Question

How do you multiply ${{\left( 2a+3b \right)}^{2}}$?

Answer 1

Hint: The algebraic expression given in the above problem is equal to ${{\left( 2a+3b \right)}^{2}}$. We can see the power of the expression as 2 means we are going to multiply $\left( 2a+3b \right)$ by itself. Then this square expression will look like $\left( 2a+3b \right)\left( 2a+3b \right)$. Now, to multiply these two expressions with a multiply sign we are multiplying $2a$ one by one with the other two terms in the bracket then we multiply $3b$ with other two terms.
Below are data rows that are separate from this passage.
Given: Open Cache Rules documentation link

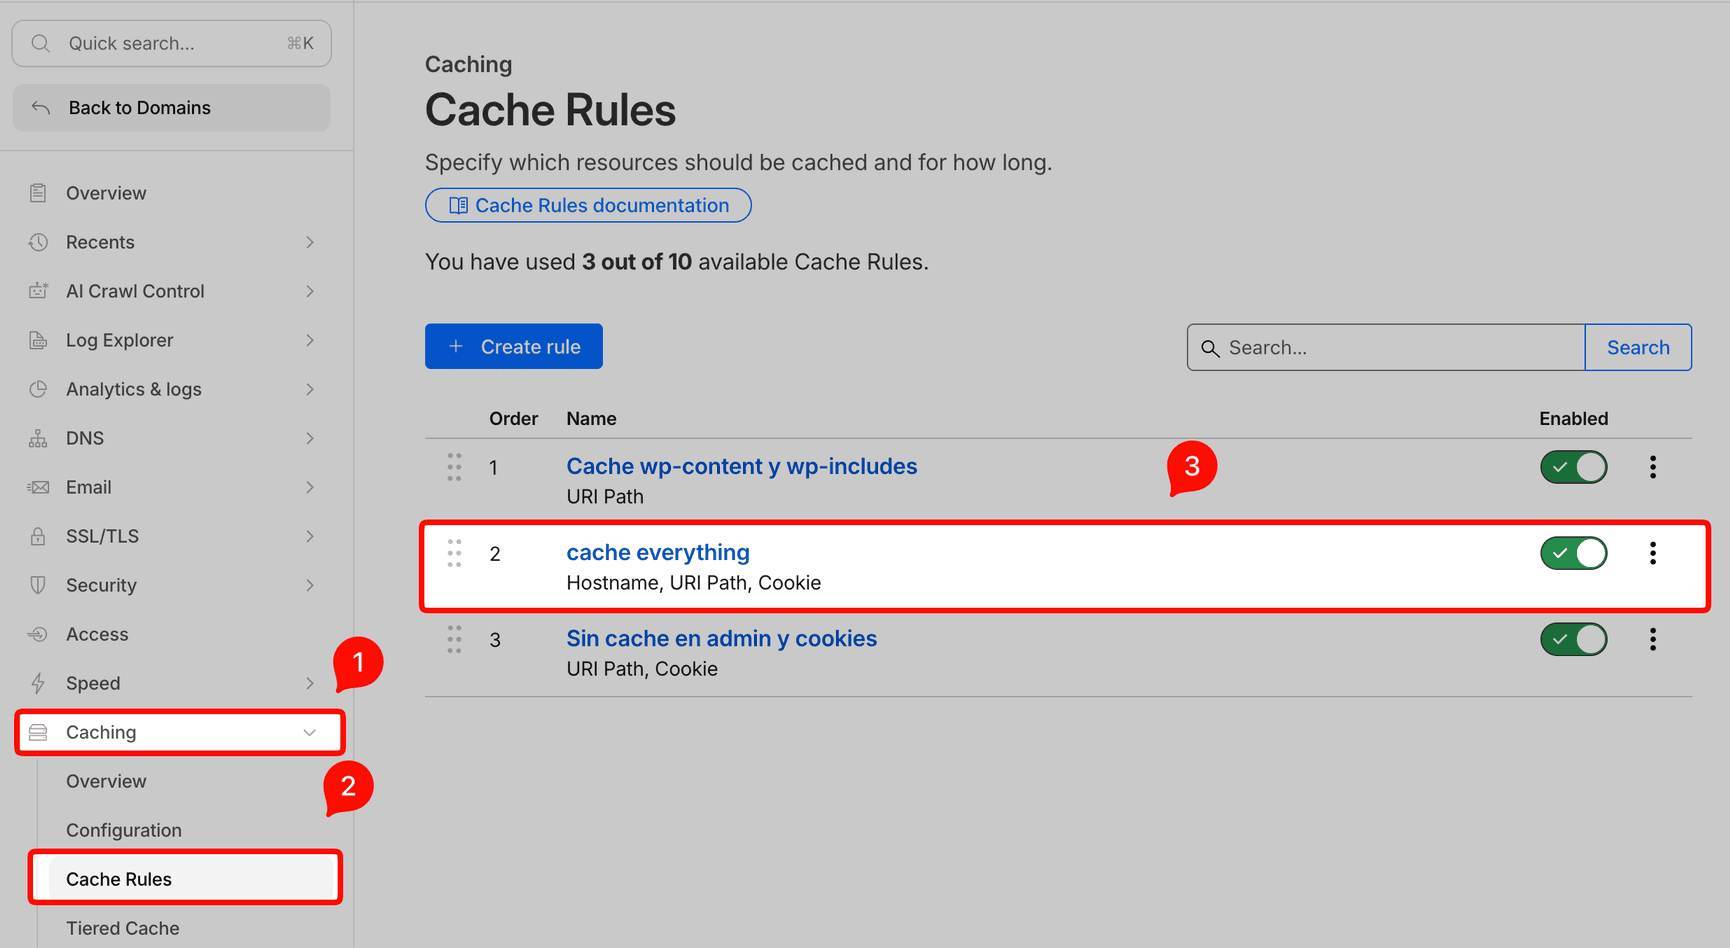Looking at the screenshot, I should pos(588,205).
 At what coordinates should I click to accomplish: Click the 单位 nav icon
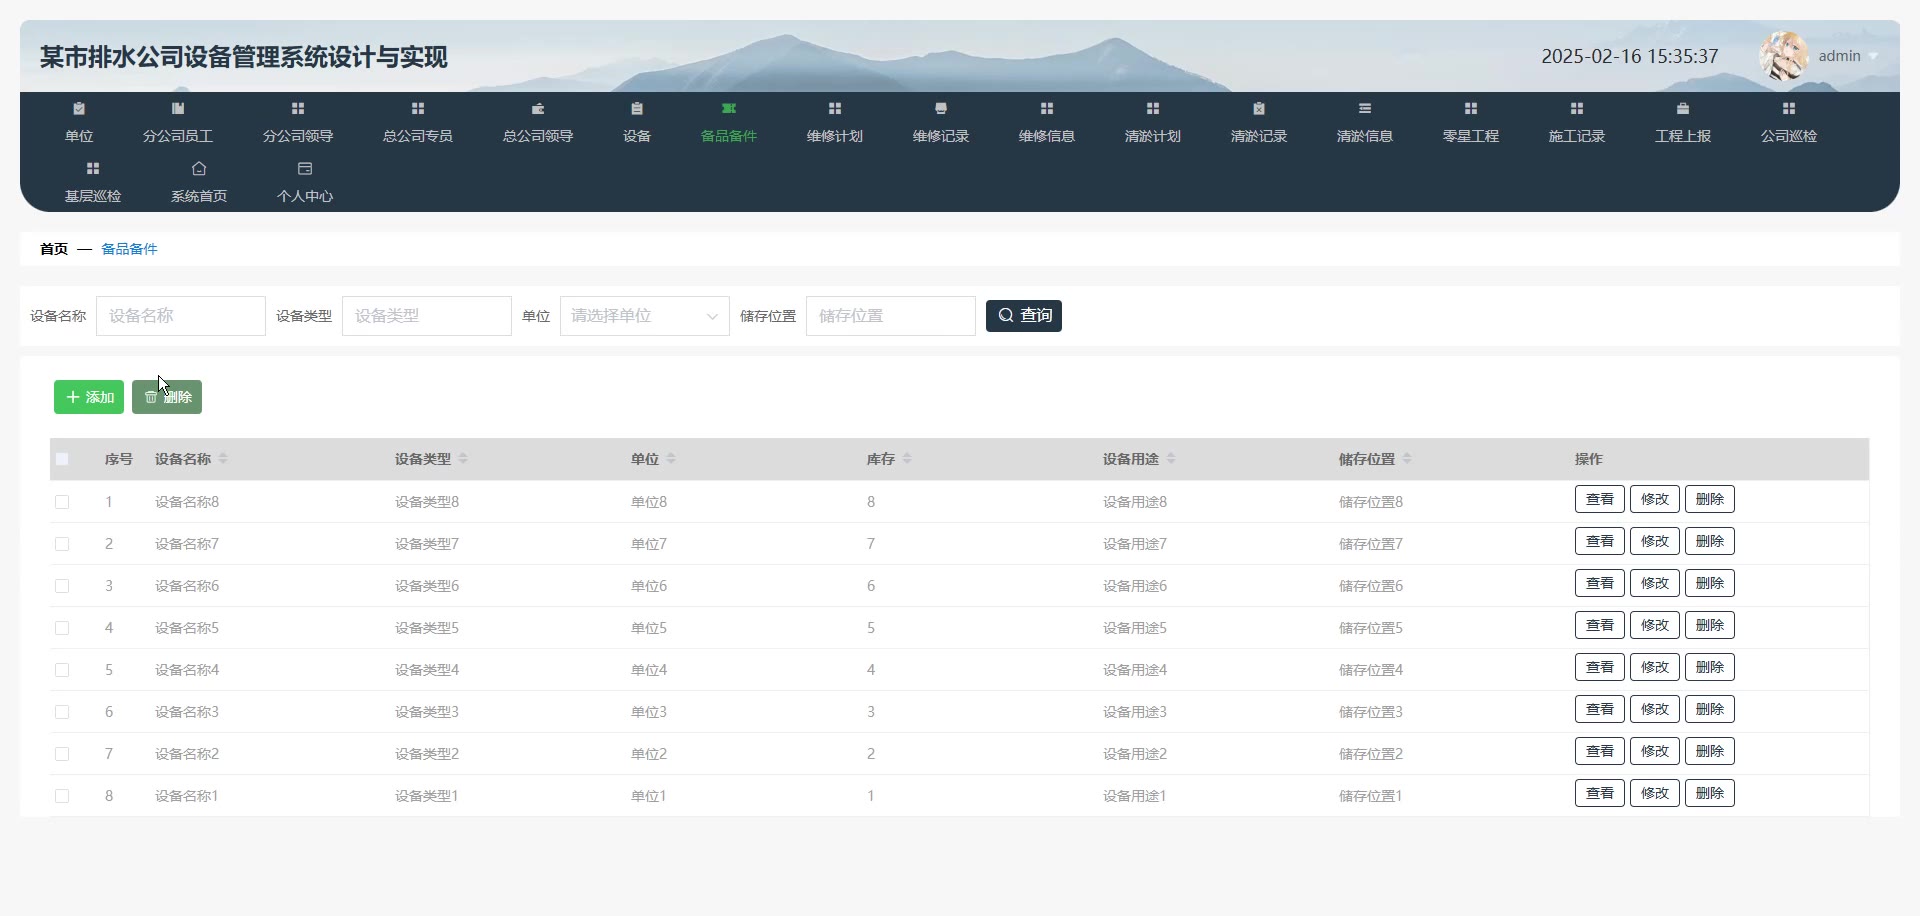tap(79, 109)
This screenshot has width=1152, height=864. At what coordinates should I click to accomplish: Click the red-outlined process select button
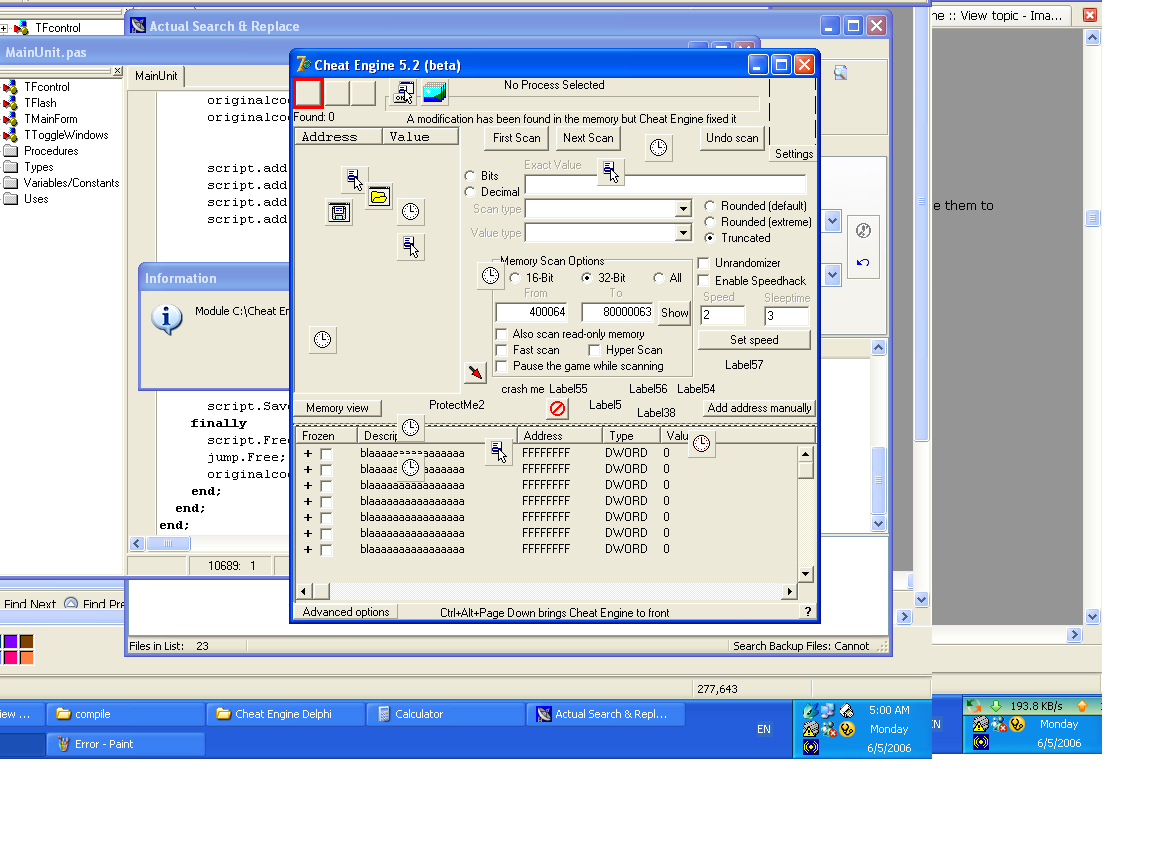pos(308,93)
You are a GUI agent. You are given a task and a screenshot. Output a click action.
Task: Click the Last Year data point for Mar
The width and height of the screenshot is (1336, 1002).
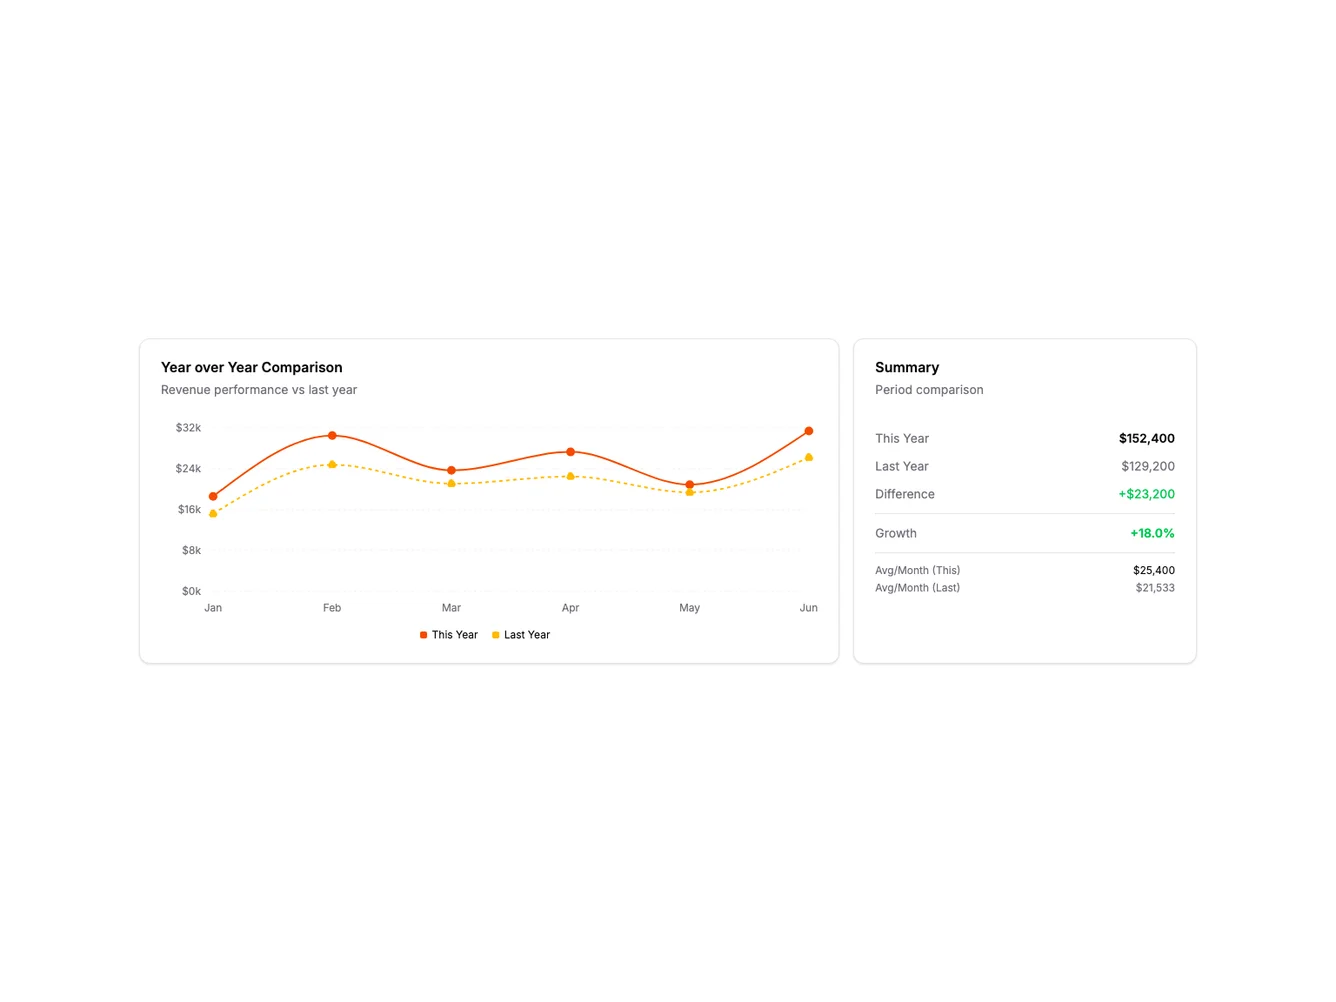coord(451,483)
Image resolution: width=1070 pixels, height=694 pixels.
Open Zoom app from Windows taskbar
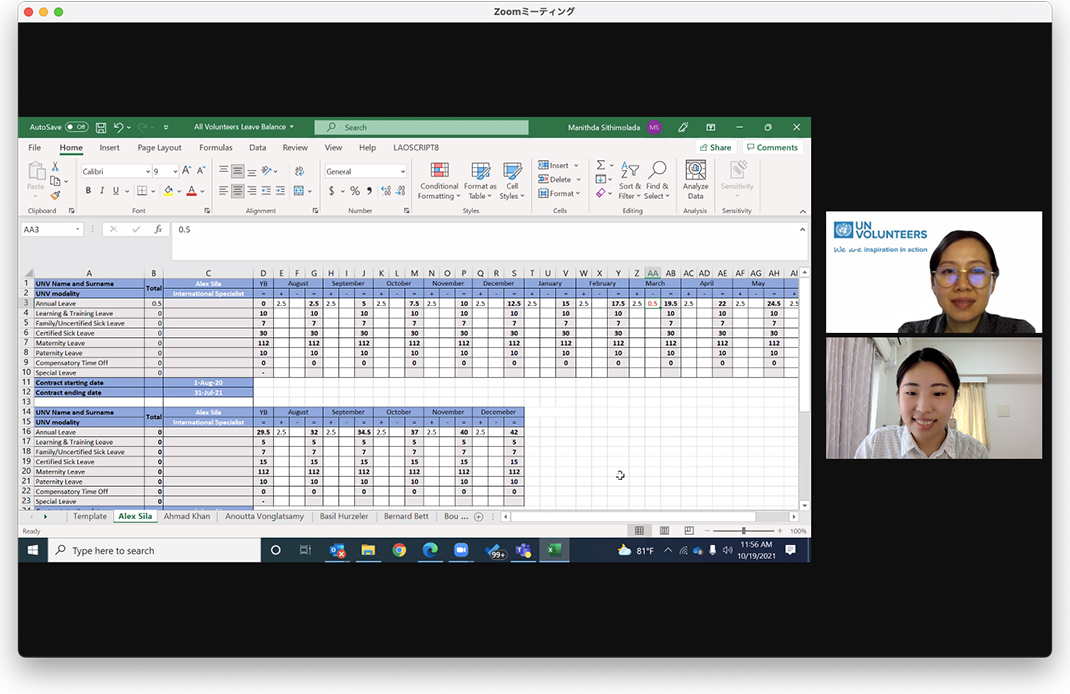click(461, 550)

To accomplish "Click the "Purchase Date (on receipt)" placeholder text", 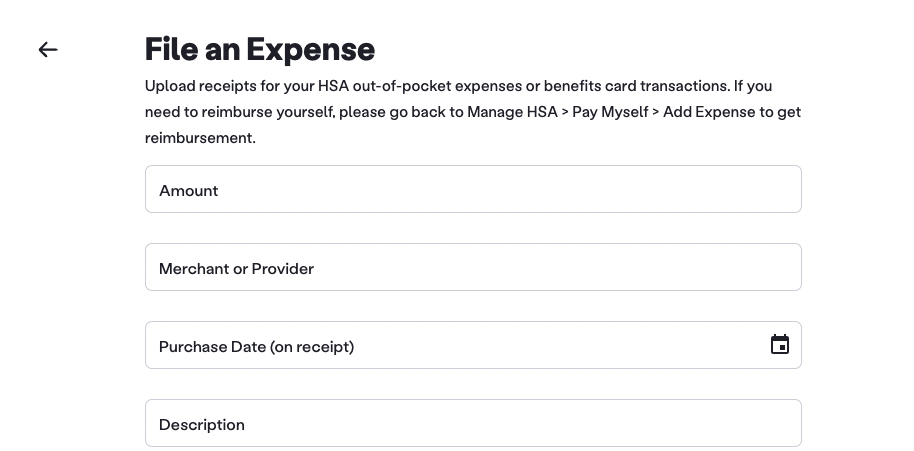I will tap(257, 346).
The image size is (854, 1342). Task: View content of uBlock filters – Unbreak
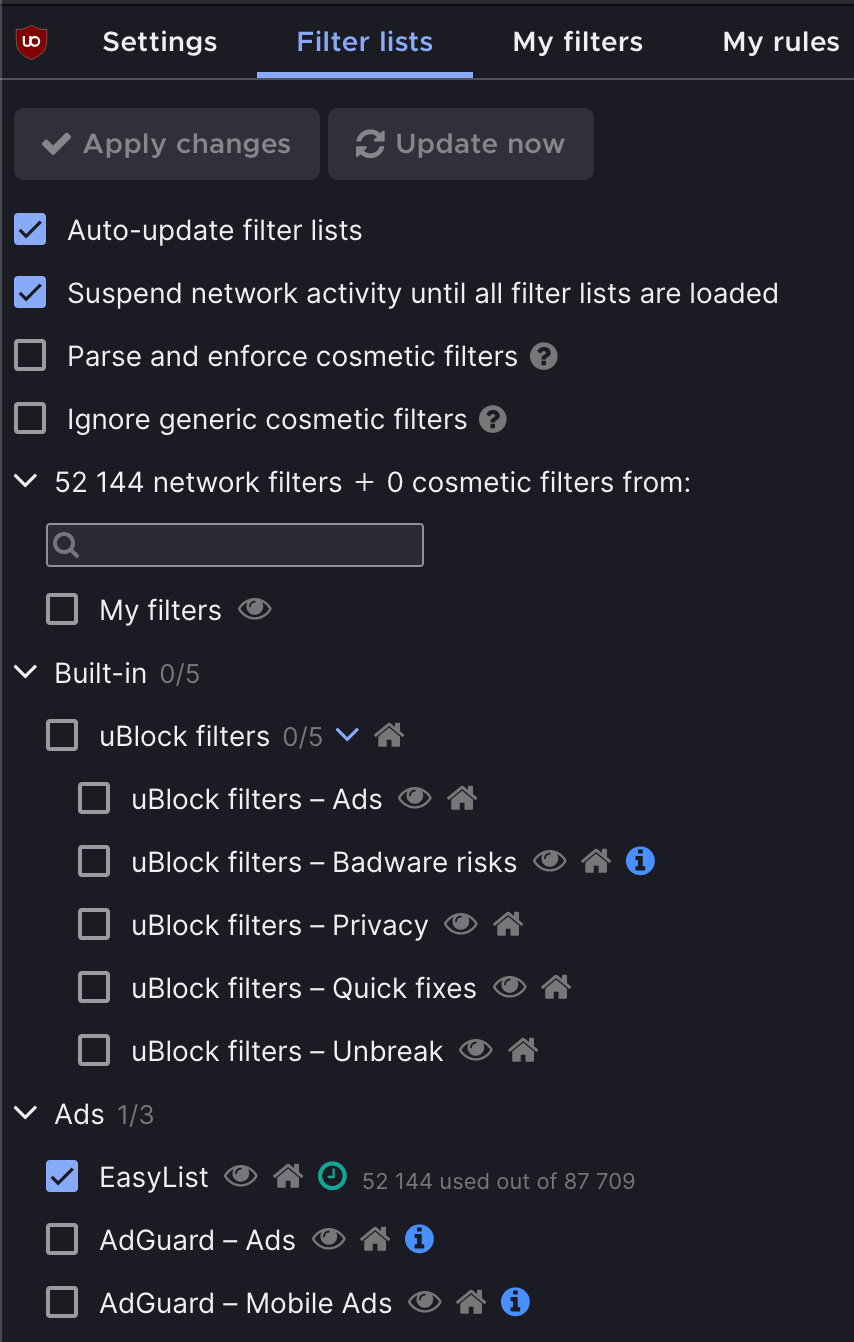click(x=475, y=1050)

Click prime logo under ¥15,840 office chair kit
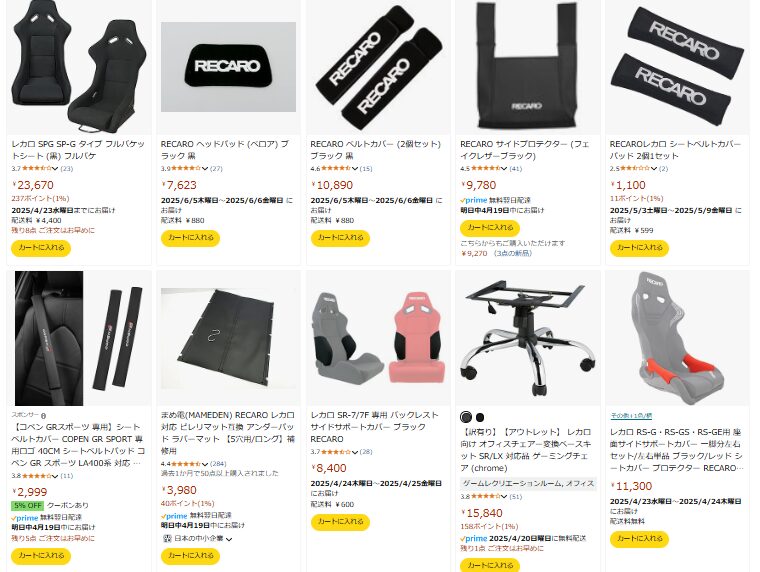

Complete step by step solution:
The expression given above is as follows:
${{\left( 2a+3b \right)}^{2}}$
There is a power of 2 so we can expand the above expression by multiplying $\left( 2a+3b \right)$ by itself and we get,
$\Rightarrow \left( 2a+3b \right)\left( 2a+3b \right)$
Now, to multiply $\left( 2a+3b \right)$ by $\left( 2a+3b \right)$ we are going to multiply $2a$ first by $2a$ then add the result of this multiplication to the result of the multiplication of $2a$ by $3b$ then we are going to multiply $3b$ by $2a$ and then add the result of this multiplication $3b$ by $3b$.
$\begin{align}
  & \Rightarrow 2a\left( 2a+3b \right)+3b\left( 2a+3b \right) \\
 & =4{{a}^{2}}+6ab+6ba+9{{b}^{2}} \\
\end{align}$
In the above expression, you can see $ab\And ba$ and we know that in algebra $ab=ba$ so writing $ba=ab$ in the above expression we get,
$=4{{a}^{2}}+6ab+6ab+9{{b}^{2}}$
Now, taking $ab$ as common from $6ab+6ab$ in the above expression we get,
$\begin{align}
  & =4{{a}^{2}}+\left( 6+6 \right)ab+9{{b}^{2}} \\
 & =4{{a}^{2}}+\left( 12 \right)ab+9{{b}^{2}} \\
\end{align}$
Hence, the result of multiplication of the above expression is equal to:
$4{{a}^{2}}+12ab+9{{b}^{2}}$

Note: The alternate way of solving the above expression ${{\left( 2a+3b \right)}^{2}}$ is that as this expression is the square of addition of two terms so we can use the following algebraic identity which is equal to:
${{\left( x+y \right)}^{2}}={{x}^{2}}+2xy+{{y}^{2}}$
Now, substituting $x=2a$ and $y=3b$ in the above equation we get,
$\begin{align}
  & \Rightarrow {{\left( 2a+3b \right)}^{2}}={{\left( 2a \right)}^{2}}+2\left( 2a \right)\left( 3b \right)+{{\left( 3b \right)}^{2}} \\
 & \Rightarrow {{\left( 2a+3b \right)}^{2}}=4{{a}^{2}}+12ab+9{{b}^{2}} \\
\end{align}$
As you can see that we are getting the same result of multiplication as we that in the above solution.